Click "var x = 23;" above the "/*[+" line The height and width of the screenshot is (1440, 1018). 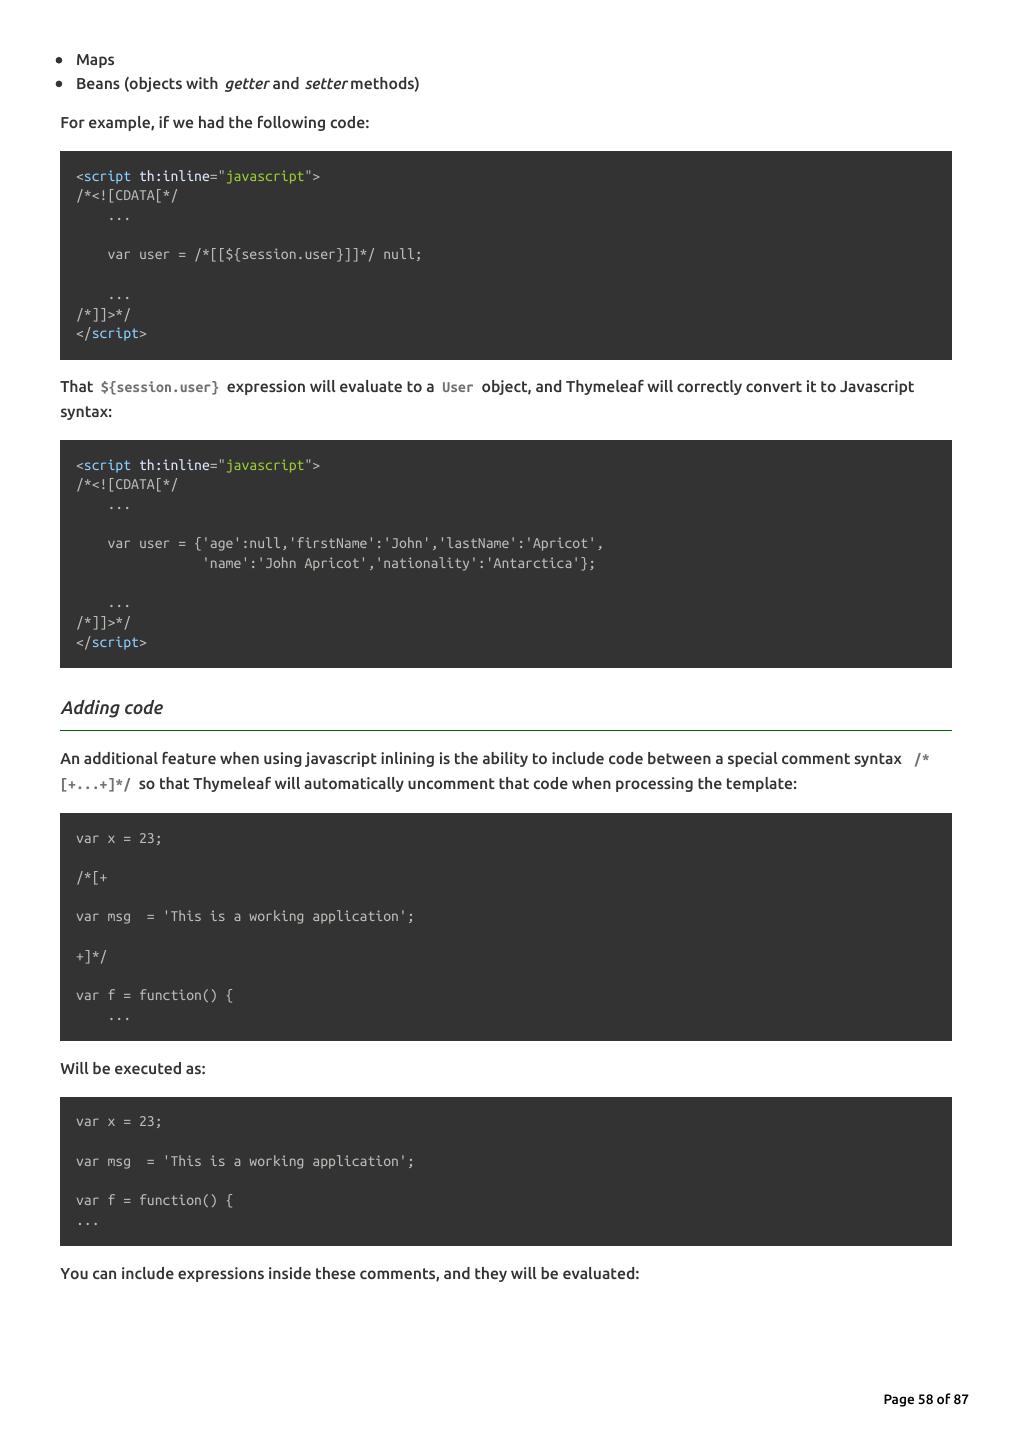[x=118, y=839]
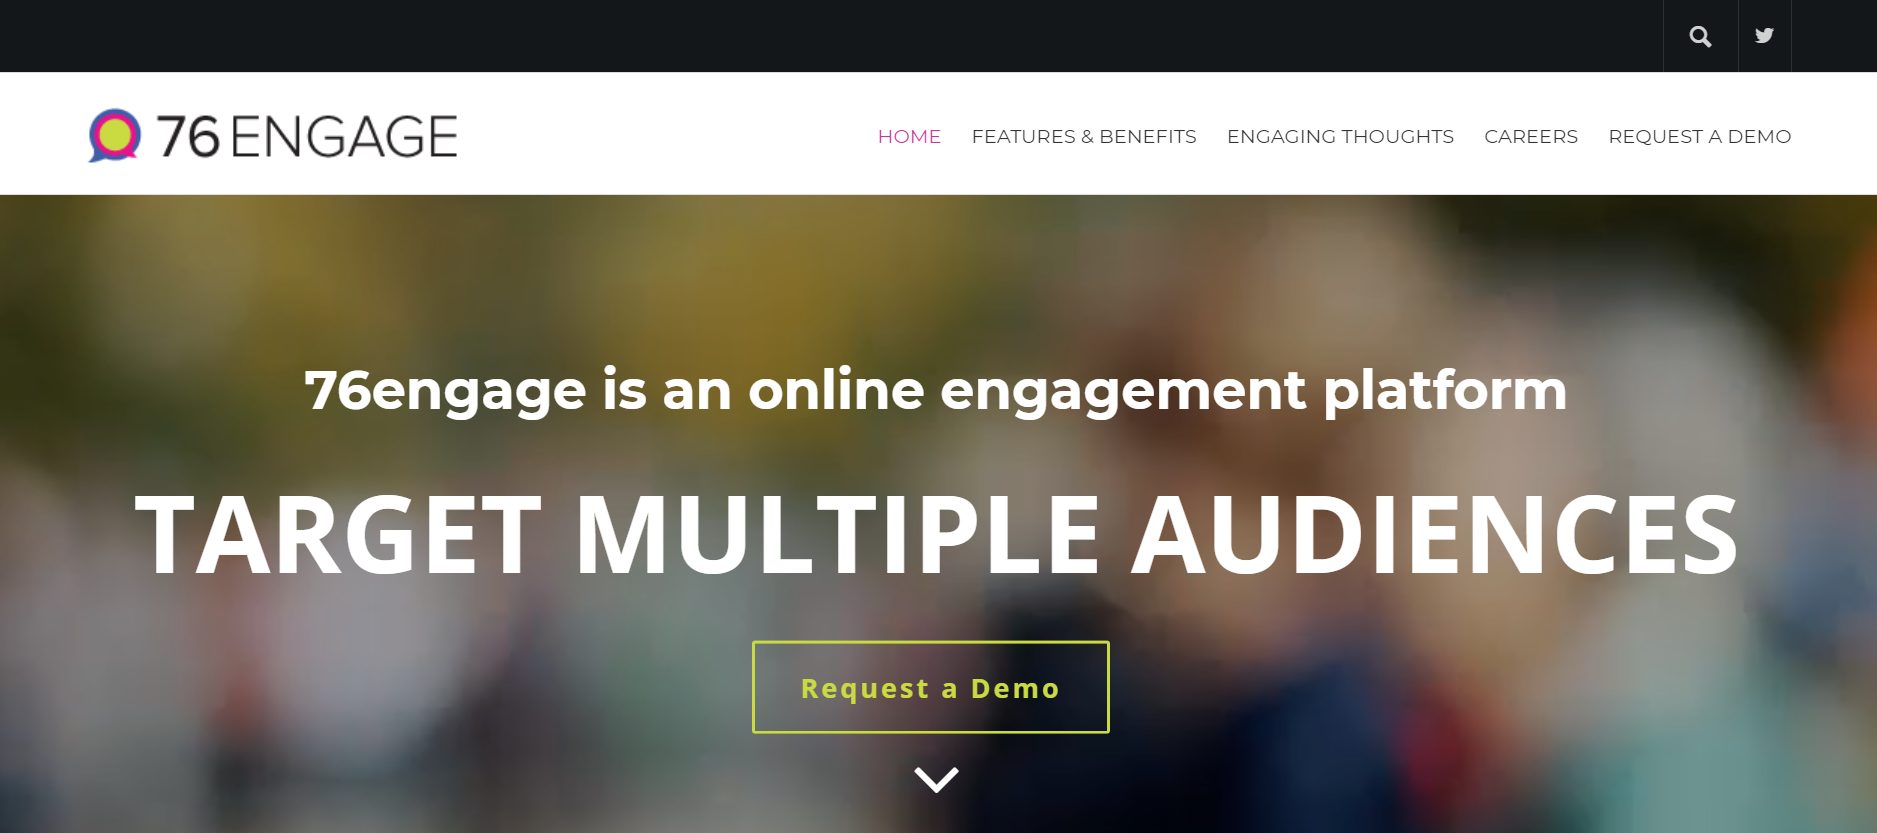Open the CAREERS navigation link
This screenshot has width=1877, height=833.
[1531, 136]
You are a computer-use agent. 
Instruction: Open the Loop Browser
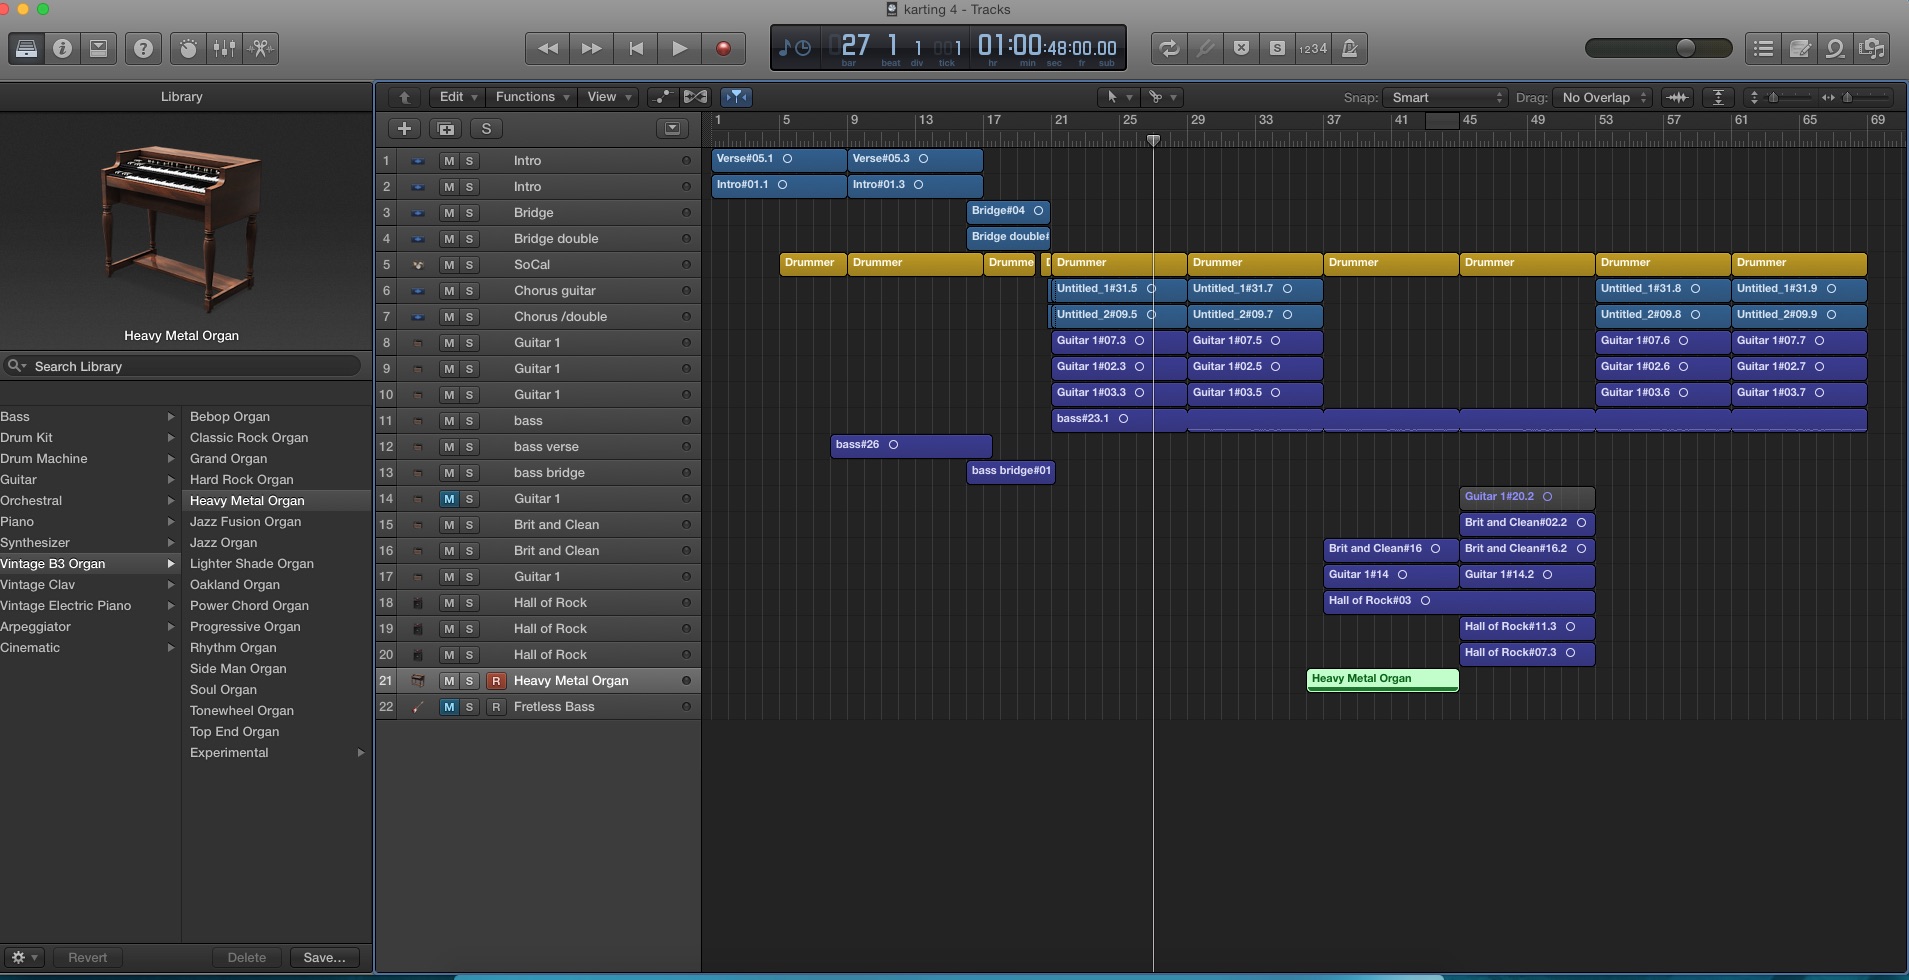(1835, 48)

Problem to solve:
Your task is to reproduce exactly the lines running from the line that contains "You are a computer-use agent." to the end of the records, pictures excluded.

Task answer:
You are a computer-use agent. 
Instruction: Open the Loop Browser
(1835, 48)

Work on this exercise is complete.